*** Source material ***
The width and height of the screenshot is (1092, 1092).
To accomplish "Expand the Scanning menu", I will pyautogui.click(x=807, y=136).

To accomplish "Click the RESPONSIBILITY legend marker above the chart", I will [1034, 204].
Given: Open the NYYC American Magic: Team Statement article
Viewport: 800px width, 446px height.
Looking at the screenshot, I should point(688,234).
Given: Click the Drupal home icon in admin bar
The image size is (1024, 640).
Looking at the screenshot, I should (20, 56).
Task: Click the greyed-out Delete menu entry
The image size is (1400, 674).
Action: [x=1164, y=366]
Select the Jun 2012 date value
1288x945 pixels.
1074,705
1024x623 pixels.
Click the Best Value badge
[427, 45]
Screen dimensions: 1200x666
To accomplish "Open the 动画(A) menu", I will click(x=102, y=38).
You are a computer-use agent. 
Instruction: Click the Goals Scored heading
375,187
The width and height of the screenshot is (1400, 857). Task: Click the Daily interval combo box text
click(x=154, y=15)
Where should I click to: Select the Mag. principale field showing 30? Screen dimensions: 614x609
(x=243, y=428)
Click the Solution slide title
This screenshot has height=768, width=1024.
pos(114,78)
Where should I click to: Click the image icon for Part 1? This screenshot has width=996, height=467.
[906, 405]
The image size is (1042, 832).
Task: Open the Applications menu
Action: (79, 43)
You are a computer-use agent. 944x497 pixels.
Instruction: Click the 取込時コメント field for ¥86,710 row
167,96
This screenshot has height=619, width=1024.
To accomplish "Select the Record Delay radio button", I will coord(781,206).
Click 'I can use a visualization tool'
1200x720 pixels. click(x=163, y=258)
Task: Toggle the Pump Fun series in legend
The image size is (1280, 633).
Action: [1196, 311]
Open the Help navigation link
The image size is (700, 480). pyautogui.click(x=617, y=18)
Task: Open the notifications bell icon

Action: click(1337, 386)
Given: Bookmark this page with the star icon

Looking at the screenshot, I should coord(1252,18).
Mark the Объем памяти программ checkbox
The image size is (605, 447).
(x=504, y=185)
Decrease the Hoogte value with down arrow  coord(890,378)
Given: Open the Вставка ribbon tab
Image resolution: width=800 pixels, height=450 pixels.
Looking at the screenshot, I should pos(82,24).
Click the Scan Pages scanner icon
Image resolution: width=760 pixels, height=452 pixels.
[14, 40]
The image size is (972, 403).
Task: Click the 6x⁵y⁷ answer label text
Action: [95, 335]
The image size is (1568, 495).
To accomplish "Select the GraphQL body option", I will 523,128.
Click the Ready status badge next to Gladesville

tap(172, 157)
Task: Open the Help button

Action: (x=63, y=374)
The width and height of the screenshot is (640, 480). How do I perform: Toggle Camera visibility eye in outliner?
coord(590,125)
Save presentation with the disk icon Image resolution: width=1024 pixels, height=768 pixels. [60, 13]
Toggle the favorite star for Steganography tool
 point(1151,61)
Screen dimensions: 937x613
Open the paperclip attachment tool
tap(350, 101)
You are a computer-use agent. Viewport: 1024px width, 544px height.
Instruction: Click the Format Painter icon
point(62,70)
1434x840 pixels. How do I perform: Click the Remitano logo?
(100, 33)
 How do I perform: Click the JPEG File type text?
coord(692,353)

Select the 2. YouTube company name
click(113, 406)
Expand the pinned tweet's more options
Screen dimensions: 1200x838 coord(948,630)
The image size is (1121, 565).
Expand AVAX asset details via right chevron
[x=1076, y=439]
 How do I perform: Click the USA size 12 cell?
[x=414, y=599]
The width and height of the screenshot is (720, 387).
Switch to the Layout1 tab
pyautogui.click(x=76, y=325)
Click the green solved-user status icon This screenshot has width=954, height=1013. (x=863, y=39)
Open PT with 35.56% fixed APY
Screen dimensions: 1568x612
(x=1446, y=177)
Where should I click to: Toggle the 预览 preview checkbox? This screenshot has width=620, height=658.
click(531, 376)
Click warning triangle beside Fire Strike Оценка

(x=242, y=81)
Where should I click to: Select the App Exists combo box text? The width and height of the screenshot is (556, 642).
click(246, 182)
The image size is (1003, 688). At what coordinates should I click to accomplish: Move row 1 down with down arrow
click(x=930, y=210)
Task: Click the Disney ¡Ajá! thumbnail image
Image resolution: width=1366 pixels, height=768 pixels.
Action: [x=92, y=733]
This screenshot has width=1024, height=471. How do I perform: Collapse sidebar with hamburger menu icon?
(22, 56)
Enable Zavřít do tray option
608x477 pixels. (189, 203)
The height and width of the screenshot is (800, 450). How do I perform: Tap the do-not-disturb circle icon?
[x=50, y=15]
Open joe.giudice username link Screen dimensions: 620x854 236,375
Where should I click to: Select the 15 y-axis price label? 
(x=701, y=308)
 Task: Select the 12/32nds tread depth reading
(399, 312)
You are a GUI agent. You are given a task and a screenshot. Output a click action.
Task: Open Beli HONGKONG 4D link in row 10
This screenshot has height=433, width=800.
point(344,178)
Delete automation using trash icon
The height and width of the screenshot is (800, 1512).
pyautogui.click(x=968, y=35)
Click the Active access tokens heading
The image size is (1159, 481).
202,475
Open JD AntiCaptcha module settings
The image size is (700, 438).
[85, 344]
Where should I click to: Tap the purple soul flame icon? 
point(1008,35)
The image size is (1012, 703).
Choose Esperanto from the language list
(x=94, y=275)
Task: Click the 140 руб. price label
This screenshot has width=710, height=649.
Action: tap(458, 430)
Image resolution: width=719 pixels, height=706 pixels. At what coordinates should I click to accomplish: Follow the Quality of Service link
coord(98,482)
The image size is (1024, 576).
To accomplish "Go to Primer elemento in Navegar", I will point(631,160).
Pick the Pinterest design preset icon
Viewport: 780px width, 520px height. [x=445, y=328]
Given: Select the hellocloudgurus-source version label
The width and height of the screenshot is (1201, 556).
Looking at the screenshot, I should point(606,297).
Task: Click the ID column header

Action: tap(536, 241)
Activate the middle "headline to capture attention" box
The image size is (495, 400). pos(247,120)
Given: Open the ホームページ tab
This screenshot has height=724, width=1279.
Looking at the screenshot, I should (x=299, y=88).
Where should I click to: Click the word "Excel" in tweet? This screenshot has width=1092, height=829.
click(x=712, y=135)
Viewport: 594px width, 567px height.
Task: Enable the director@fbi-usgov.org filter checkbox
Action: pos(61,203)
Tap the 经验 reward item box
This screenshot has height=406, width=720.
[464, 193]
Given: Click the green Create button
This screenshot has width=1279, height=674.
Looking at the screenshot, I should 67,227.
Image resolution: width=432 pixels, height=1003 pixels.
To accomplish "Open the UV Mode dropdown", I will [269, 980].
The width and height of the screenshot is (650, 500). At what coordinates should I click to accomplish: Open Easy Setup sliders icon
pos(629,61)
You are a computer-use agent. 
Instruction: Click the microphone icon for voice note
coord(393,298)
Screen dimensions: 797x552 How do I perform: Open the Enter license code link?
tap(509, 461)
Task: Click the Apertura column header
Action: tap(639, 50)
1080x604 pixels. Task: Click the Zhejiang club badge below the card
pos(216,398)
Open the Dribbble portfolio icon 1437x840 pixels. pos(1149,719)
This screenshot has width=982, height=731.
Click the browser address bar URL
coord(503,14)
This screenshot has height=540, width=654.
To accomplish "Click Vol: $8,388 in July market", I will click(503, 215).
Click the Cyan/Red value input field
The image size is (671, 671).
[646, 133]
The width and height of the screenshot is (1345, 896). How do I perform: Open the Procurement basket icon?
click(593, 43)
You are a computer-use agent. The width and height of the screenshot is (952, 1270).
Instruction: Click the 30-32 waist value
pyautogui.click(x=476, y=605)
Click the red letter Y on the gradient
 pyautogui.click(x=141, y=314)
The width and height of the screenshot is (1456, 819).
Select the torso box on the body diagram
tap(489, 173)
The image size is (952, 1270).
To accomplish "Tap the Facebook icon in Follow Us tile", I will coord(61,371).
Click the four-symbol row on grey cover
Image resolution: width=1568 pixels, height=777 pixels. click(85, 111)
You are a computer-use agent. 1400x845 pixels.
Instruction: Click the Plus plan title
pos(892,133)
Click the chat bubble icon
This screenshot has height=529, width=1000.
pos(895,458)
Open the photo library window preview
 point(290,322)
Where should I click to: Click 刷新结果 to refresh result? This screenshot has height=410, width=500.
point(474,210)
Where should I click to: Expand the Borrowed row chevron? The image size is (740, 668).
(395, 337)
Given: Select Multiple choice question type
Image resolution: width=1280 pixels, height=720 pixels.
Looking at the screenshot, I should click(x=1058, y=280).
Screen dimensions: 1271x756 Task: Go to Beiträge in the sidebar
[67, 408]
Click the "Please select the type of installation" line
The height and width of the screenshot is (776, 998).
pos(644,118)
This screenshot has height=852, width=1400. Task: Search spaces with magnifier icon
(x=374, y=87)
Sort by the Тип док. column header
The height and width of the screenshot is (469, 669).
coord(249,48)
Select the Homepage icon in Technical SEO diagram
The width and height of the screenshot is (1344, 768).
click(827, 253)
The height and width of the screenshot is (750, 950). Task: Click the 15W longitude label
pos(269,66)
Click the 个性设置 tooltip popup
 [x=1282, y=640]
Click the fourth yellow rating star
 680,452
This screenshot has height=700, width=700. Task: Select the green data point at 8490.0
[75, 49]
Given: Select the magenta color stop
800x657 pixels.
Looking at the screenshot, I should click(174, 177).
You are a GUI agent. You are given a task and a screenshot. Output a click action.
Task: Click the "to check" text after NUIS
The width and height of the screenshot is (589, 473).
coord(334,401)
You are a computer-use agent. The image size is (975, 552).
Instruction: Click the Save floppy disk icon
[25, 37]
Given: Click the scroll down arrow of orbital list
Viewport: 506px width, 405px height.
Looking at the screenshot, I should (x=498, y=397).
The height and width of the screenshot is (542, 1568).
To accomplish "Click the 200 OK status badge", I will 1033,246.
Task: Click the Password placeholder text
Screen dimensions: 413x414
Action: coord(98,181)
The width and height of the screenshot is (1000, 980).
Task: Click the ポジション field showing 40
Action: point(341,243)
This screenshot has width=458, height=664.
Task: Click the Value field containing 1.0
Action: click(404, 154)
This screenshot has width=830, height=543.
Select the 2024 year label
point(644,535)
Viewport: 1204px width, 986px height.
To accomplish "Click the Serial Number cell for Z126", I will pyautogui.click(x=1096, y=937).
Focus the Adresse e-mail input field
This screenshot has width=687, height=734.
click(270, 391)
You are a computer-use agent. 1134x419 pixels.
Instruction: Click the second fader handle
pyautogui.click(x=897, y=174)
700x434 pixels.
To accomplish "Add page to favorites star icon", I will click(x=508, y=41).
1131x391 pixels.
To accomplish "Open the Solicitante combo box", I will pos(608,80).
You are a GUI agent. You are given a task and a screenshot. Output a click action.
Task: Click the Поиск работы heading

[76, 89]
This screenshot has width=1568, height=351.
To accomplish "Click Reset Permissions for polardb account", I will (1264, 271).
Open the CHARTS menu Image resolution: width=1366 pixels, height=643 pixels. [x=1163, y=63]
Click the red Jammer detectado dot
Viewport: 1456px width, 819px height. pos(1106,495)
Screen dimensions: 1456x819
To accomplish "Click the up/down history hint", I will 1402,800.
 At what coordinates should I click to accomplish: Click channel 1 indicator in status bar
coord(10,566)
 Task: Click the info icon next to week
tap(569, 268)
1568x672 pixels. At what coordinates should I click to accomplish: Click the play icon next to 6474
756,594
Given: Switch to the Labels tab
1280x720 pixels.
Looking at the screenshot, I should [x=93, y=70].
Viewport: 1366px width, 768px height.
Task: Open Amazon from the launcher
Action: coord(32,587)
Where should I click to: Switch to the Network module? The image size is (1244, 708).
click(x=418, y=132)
*** End of Source material ***
Assignment =
Repeat each line of the data above, exactly as it appears, from the first through the line that contains "Given: Click the Drupal".

Exercise answer =
The width and height of the screenshot is (1092, 1092).
To accomplish "Expand the Scanning menu", I will pyautogui.click(x=807, y=136).

To accomplish "Click the RESPONSIBILITY legend marker above the chart", I will [1034, 204].
Given: Open the NYYC American Magic: Team Statement article
Viewport: 800px width, 446px height.
Looking at the screenshot, I should point(688,234).
Given: Click the Drupal home icon in admin bar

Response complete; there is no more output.